Exercise text >>
——
Understand the impacts each of these has on your application:

  1. Customers (internal or external)
  2. Financial
  3. Reputation
  4. Business continuity
  5. The impact should justify the spend on reliability

Example of Poor Implementation

Objective: A target RPO of 1 hour and target RTO of 2 hours
Failure scenarios: Data corruption, loss of AZ

  1. EC2 writes to persistent storage using distributed storage (EFS)
  2. EFS across multiple AZ’s
  3. EFS backed up once per day
  4. Multiple EC2 instances attached to ALB
  5. ALB added to multiple AZ’s
  6. Instances in multi-AZ

Note: This example meets AZ failure but not data corruption scenario

Example of Achievable Implementation

Objective: A target RPO of 1 hour and target RTO of 2 hours

Failure scenarios: Data corruption, loss of AZ

  1. EC2 is ephemeral built with an AMI
  2. Multiple EC2 instances attached to ALB
  3. ALB added to multiple AZs
  4. Instances in multi-AZ
  5. Persistent data written to RDS database
  6. RDS database in single AZ
  7. Database backed up once per day

Note: This example utilises multiple recovery strategies

Note: RDS utilises log shipping every 5 minutes – this allows for a point-in-time recovery to within 5 mins since the last backup was taken. A backup can be used to restore an RDS database in another AZ and made available to a minimum of 3 AZs due to being stored on S3.
——
Source data >>
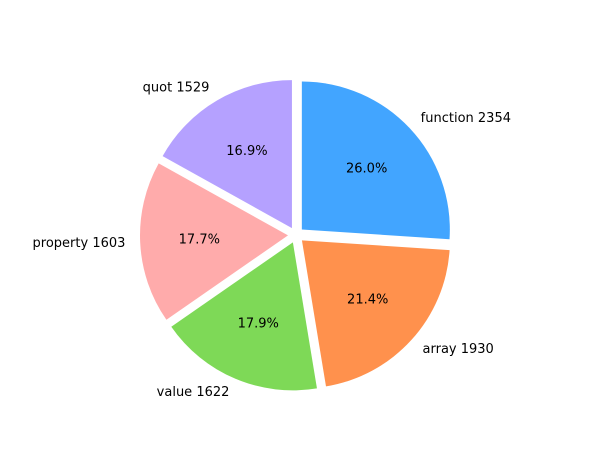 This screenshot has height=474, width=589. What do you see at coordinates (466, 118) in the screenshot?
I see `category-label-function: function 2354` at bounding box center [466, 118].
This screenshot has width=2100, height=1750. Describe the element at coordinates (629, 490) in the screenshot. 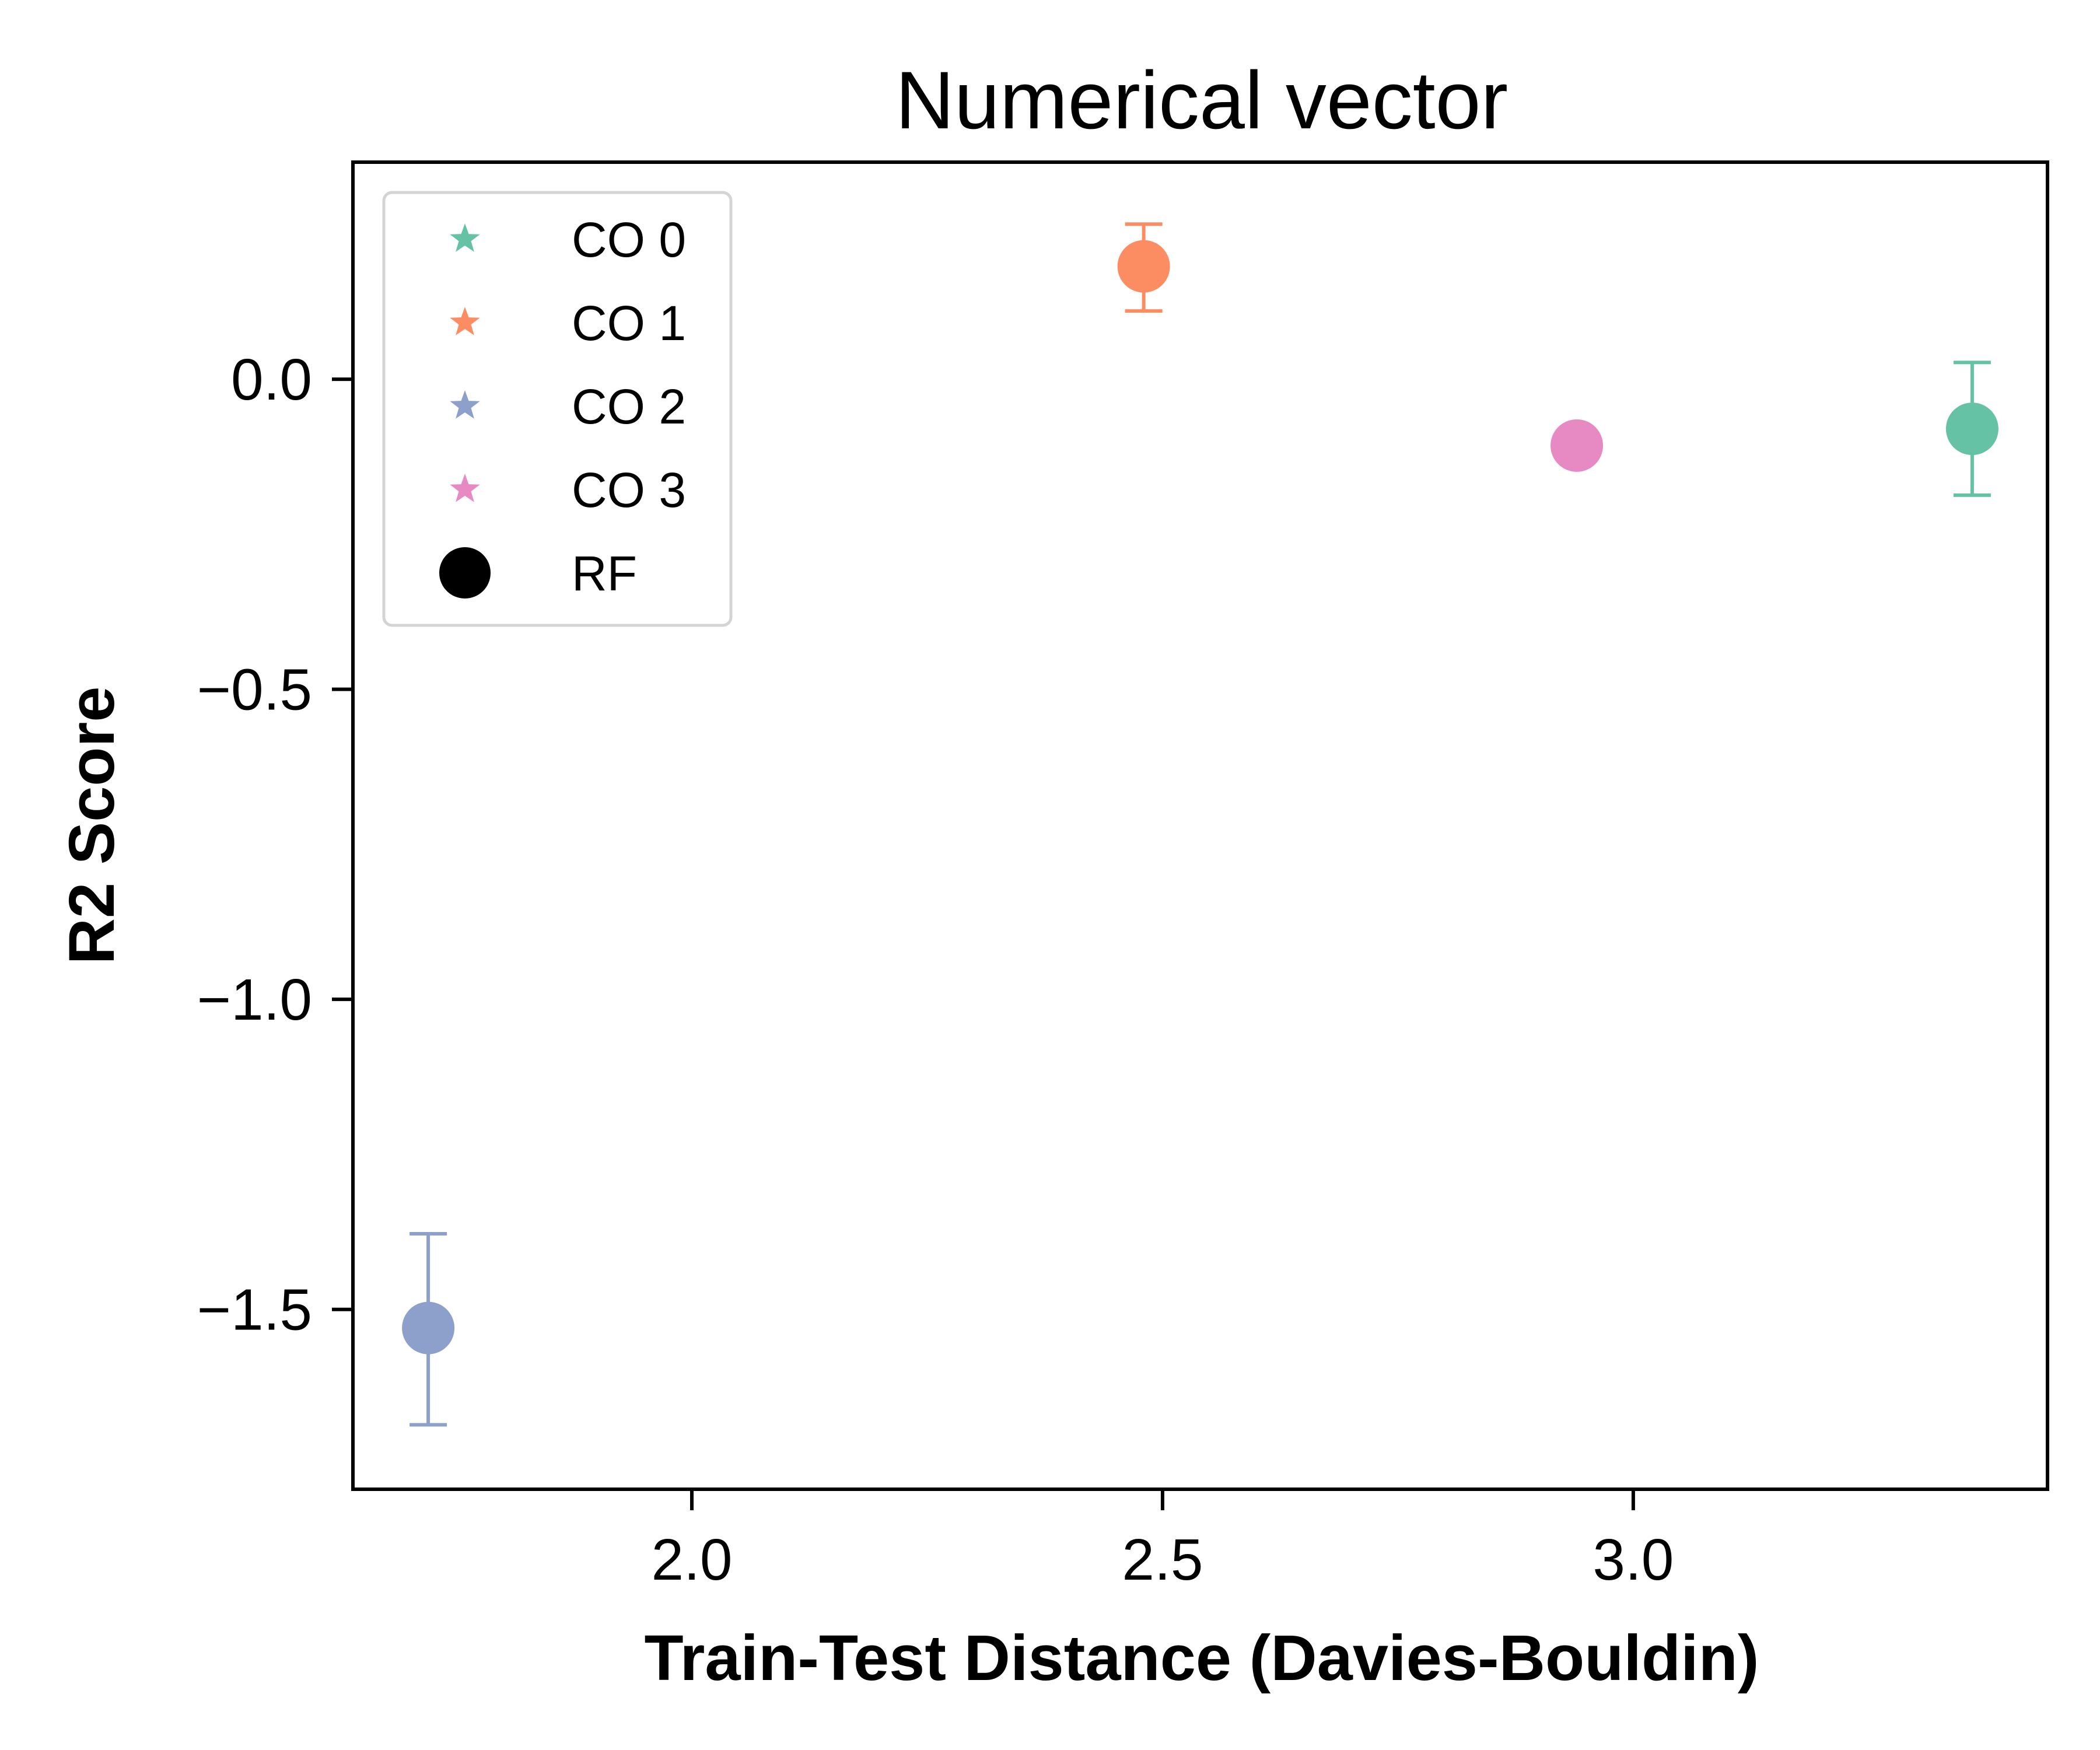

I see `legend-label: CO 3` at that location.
——
Work task >>
Set down the passage of the reliability text above between "Understand the impacts" and "distributed storage (EFS)", inclusive, copying it word for word.

Answer to the problem >>
Understand the impacts each of these has on your application:

  1. Customers (internal or external)
  2. Financial
  3. Reputation
  4. Business continuity
  5. The impact should justify the spend on reliability

Example of Poor Implementation

Objective: A target RPO of 1 hour and target RTO of 2 hours
Failure scenarios: Data corruption, loss of AZ

  1. EC2 writes to persistent storage using distributed storage (EFS)